Ed,for a pop up version of any of the trailers these guys have drawn up, I need to know what materials you had in mind. Work with what is comfortable for you. If sheetmetal, we could make the top section out of EMT and skin and insulate it for example. As small as that trailer is, the roof is in range of "crouch into it, lift up roof by standing up" with no mechanisms. I can design a simple toggle that you pre-set, once the roof is high enough the toggle falls into place at each corner and you let it back down.
To reverse the process, you re-position the weight on the toggle. Lift up and it unlatches for you, let roof down.
Hang the door on the roof section, opening out. After lift, install a 2' door section on the bottom to fill that hole, done.
It opens up those aero designs like jacobnev's or sven7's (very nice) and lets you build low and live high. Both of those designs have that 2' section of straight side for the slip.
If building for cold weather, you need at least a 2" wall insulation. making it pop up will reduce interior width 4.5", 2" each side plus .25" for clearance. Small price to pay for stand up comfort.

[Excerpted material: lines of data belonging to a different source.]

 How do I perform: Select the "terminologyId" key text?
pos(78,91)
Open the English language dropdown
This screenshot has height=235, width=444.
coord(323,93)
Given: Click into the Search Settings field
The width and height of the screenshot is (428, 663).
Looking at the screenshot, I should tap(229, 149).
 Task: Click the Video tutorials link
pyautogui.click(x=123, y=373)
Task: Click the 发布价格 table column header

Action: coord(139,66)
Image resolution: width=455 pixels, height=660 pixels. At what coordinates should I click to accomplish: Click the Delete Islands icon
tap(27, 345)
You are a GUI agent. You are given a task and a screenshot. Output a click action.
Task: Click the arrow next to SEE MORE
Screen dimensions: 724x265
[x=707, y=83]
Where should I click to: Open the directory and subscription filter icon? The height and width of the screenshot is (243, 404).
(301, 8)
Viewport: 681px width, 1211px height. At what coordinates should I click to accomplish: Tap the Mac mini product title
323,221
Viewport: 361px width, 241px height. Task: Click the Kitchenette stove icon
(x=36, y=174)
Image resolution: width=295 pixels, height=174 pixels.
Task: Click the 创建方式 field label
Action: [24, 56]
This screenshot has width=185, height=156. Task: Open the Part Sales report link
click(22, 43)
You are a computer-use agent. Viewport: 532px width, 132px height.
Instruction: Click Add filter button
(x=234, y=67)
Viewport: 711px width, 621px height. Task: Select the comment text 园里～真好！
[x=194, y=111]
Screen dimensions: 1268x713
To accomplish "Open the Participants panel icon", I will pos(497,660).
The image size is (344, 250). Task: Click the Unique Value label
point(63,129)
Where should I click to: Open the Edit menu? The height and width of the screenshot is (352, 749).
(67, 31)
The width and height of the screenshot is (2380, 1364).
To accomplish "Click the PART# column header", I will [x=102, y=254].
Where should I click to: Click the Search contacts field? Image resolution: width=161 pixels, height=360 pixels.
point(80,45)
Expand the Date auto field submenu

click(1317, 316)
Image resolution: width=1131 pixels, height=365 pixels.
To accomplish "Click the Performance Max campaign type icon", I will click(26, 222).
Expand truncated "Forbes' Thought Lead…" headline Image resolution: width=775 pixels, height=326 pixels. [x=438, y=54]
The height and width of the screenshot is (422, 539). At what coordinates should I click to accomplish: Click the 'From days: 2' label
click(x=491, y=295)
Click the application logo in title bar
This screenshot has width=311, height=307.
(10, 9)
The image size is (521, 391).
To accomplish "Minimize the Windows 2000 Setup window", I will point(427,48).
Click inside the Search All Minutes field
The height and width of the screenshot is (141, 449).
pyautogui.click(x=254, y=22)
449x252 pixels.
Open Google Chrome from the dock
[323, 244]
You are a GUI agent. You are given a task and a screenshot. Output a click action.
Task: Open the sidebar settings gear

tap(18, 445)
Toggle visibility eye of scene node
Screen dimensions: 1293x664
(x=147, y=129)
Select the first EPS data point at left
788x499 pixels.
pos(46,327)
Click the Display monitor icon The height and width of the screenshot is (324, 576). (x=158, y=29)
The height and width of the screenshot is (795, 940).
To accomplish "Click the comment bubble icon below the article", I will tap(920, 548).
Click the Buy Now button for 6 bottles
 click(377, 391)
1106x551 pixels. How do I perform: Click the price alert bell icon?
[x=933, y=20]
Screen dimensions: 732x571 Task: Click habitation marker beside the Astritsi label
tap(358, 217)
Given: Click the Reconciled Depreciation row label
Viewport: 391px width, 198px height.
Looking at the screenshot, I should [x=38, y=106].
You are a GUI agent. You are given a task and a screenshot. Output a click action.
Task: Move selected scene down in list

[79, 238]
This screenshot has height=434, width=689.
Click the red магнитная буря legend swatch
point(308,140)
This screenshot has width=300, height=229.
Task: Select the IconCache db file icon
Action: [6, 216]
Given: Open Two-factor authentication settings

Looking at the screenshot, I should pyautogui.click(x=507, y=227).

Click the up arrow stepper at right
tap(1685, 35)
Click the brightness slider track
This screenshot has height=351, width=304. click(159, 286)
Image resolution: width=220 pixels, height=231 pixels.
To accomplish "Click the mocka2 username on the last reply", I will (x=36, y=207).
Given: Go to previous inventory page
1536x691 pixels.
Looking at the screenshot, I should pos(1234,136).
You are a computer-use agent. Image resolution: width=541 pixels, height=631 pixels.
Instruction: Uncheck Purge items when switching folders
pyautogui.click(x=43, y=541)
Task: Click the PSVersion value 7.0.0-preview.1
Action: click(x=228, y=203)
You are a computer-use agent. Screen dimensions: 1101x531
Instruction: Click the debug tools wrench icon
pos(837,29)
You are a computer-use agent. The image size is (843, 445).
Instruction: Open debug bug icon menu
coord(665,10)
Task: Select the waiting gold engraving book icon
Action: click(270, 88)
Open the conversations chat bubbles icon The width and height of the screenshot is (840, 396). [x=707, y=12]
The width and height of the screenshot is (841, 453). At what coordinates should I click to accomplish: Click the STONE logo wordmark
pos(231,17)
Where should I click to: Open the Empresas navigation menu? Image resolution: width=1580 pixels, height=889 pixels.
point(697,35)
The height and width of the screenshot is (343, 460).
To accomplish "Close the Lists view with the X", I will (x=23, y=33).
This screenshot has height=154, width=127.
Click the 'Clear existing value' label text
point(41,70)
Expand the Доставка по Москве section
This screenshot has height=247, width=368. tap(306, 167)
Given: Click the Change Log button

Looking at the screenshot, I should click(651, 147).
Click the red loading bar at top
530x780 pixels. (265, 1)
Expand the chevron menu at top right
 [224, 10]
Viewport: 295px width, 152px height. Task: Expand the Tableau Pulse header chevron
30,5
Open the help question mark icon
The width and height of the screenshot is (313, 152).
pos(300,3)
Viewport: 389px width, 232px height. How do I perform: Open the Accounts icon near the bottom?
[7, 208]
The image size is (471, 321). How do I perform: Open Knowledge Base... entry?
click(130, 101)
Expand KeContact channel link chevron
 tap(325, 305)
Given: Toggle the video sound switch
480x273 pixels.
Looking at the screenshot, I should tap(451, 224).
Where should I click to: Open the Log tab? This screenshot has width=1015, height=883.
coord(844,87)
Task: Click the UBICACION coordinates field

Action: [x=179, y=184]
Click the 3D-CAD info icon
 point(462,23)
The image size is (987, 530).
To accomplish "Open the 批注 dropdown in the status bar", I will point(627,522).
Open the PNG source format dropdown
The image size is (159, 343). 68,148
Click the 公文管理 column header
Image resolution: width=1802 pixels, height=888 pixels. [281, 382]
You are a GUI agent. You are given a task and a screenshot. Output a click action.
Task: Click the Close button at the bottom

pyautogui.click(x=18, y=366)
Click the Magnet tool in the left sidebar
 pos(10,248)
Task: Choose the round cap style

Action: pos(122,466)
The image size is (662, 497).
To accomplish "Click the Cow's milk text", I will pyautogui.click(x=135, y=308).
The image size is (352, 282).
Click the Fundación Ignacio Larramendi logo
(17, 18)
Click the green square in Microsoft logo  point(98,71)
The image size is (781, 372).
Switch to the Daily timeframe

Use sliders made from UHMW plastic strips at the corners, installed with countersunk rivets. This stuff is very very slick and tough, and will prevent binding.
My material of choice is a XPS foam core covered with very thin veneer inside and out, layer of glass/epoxy, and finish with linear poly. That may not be in your comfort zone but it is what the really light and fast boat builders would do.
Edit 1: I would build the trailer out over the wheels, as close to the Tow vehicle width as possible. Add a center divider over the hitch tongue to keep the crosswinds from crossing over the gap. aerohead has these ideas around here somewhere and explains them well.
The XPS/veneer/epoxy/glass sandwich weighs in at 0.6 lbs per foot at 2" thickness. take off 0.08 lbs at 1.5" thickness.
5'x11' plus 2' side is about 120 feet. it would weigh in at 70~80 lbs.
Use the bluecor .25 foam and build it up, making radii as you lay it up. each layer bonded into a radius gets stronger and stronger, think motorcycle helmet.